Broadly speaking to statements remain true of fans attitude to Moshiri, the first is that most were very happy at his coming to the club and the second is that, thus far most are underwhelmed or disappointed by what they have seen thus far (though there is certainly a sizeable portion who are content). There is a justifiable defence from Moshiri’s camp that what we have seen thus far is not his vision of Everton, but rather a compromised position to see the club through the initial transitional period while it finalized arrangements for a new ground. His big challenge will be developing a club in his own image and if/when he has complete control of the club being able to make decisions that lead to the sort of outcomes he has outlined as wanting to have.
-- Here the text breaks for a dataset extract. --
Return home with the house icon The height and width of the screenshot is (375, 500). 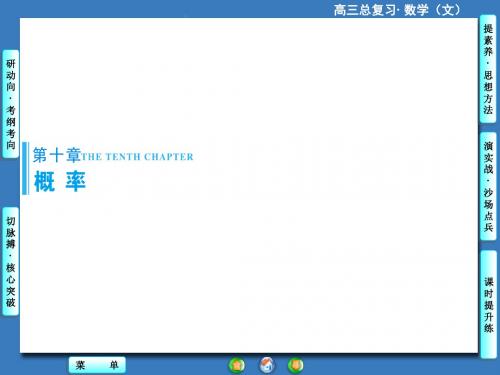(267, 365)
Of the above two options, my preference is to make a substantial change as possible. My gut feeling is that Moshiri is a well connected and competent businessman who has struggled to get a grasp of football and needs to acquire better people below him to ensure he has to make less big decisions. The pursuit of both Brands ( from PSV) and Fonseca as a DOF/Head coach combination is an enticing one and one that I believe could not just see dramatic improvements on this season, but one that could potentially see us challenging at the top end of the league. You have a mixture of an experience and hugely competent DOF who unlike Steve Walsh has done the job (also for a massive club with huge expectations) and a young attack minded coach, who has an enviable record of winning and working with younger players.
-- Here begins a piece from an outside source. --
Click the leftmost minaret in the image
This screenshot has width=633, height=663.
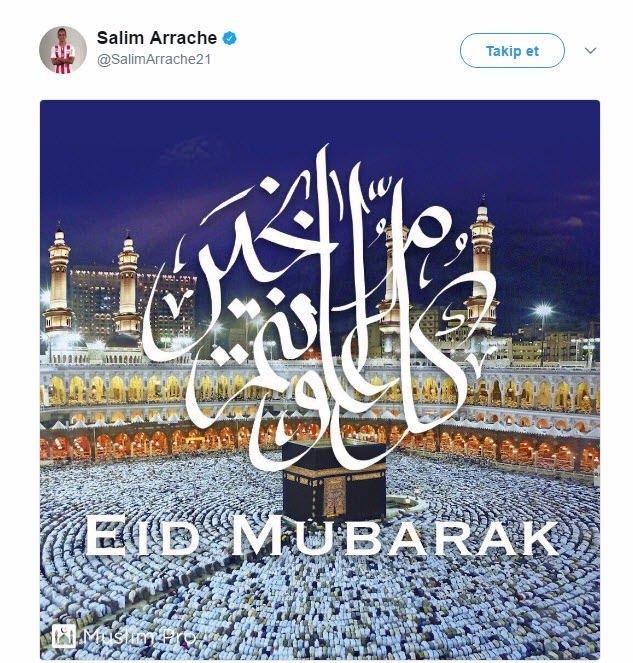[58, 282]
If the club move towards a more youth orientated Coach and tilt recruitment in that direction it will be the sort of joined up thinking that serves organisations and football clubs difficulty. It is of course not without difficulty. Both Fonseca and particularly Brands work in environments where young players are openly sold on for profit rather than being kept to develop a winning team. There will be a legitimate question as to whether Brands can adapt his own practices to account for this. Others may question whether appropriating a Dutch model, of buy young/cheap- sell expensive/older can ever lead to success in the Premier League where all competitors have substantial reserves. However it’s worth noting that to a certain extent, Tottenham, Liverpool, Arsenal and increasingly Chelsea work to a hybrid of this model (though for different reasons). Trading in and of itself is not a problem, bad trading as seen by Everton over the last 18 months can present difficulties.

The next 6 months will be an enormous challenge for Farhad Moshiri and you sense it will be after this point we will have some clarity as to the direction the club is heading. I think he greatly underestimated the difficulty in making Everton seen as an elite club. The Koeman appointment on it’s own didn’t shift perceptions enough to do so and the Allardyce appointment was a reflection of the lack of foresight and planning of himself and his board below him. He will not be forgiven another mistake by much of the fan base and it will take the club a long time to recover from another mistake.